Gotham officials have given up on even pretending to fight New York’s massive and growing drug crisis.
Witness Monday’s pronouncement from Health Commissioner Ashwin Vasan: “Everyone should carry naloxone, get trained to use it, and to recognize the signs of overdose,” he said.
This is his response to a crisis that killed more than 3,000 New Yorkers last year — a major jump over the prior year’s figure, and the biggest single-year toll since record-keeping began in 2000.
That’s one OD death every three hours, by Vasan’s own calculation.
Yet he and our other public-health experts have decided simply to . . . give up and foist the onus onto untrained, unpaid random passersby.
This surrender is clearly the logical culmination of Vasan’s approach.
Remember, it comes after he oversaw the rollout of “vending” machines dispensing drug paraphernalia at zero cost.

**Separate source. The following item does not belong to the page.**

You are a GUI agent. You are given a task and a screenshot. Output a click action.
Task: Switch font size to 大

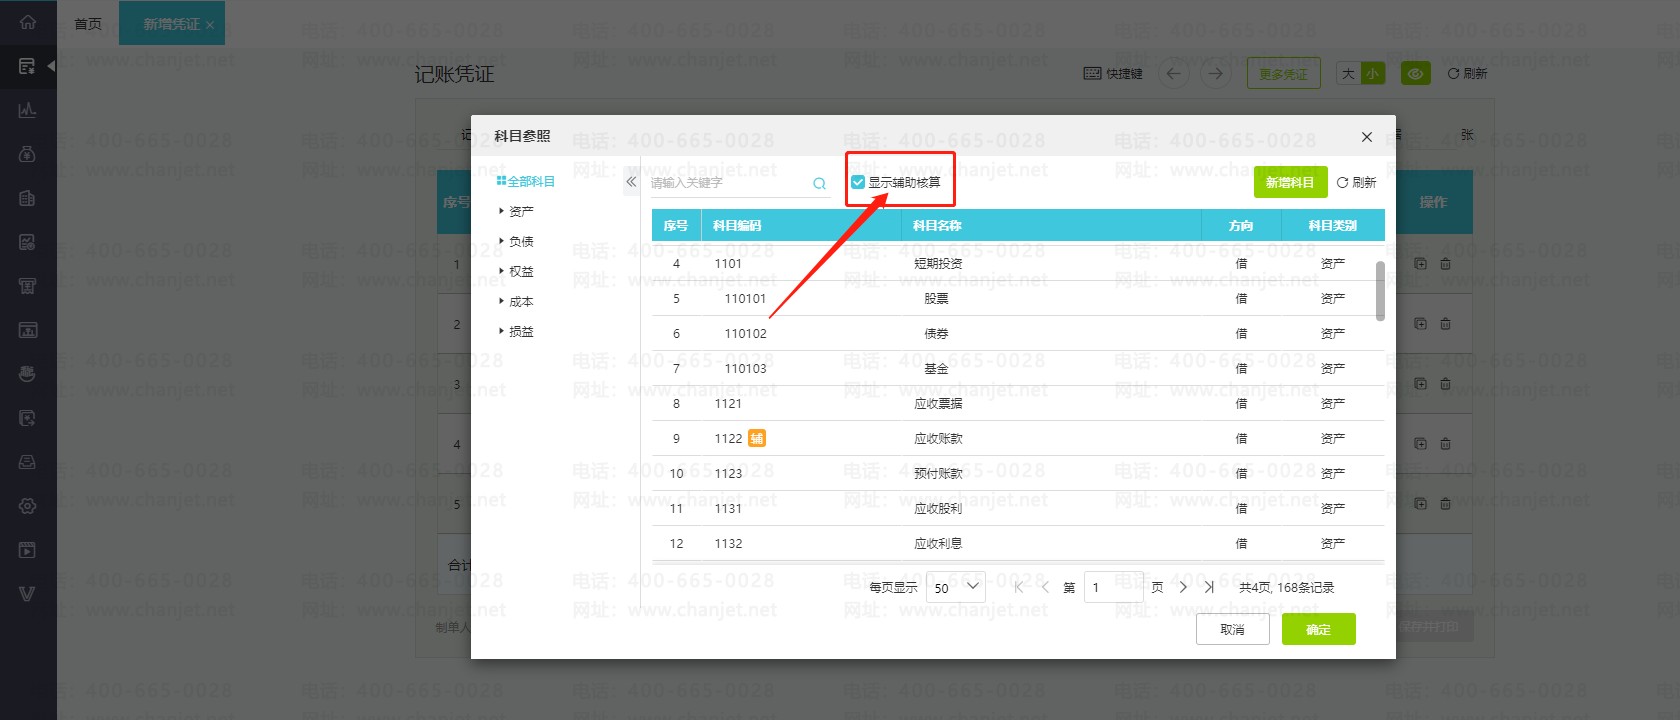(x=1348, y=73)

And the opening of so-called safe injection sites (big twist: they’re not safe).
And after his department put out subway ads telling junkies they should be proud of their addiction.
After another ad campaign doing its best to normalize the use of the drug xylazine (a k a tranq), an animal tranquilizer whose abusers develop rotting open sores.
No evidence suggests these “harm reduction” strategies work, at all — and plenty of it indicates that they make things worse.
Look at the disaster unfolding in San Francisco’s Tenderloin district, where woke pols are suddenly waking up to reality.
Or even in Portugal, once the world leader in drug decriminalization but now having serious second thoughts as crime rises.
Vasan is telling everyday New Yorkers that they are responsible for ending the crisis — not he and his tax-funded army of bureaucrats and “experts.”
No matter that their raison d’être is to solve problems like this.
Why else do they hoover up our hard-earned money?
With geniuses like this at the helm, New York’s OD tragedy will only deepen.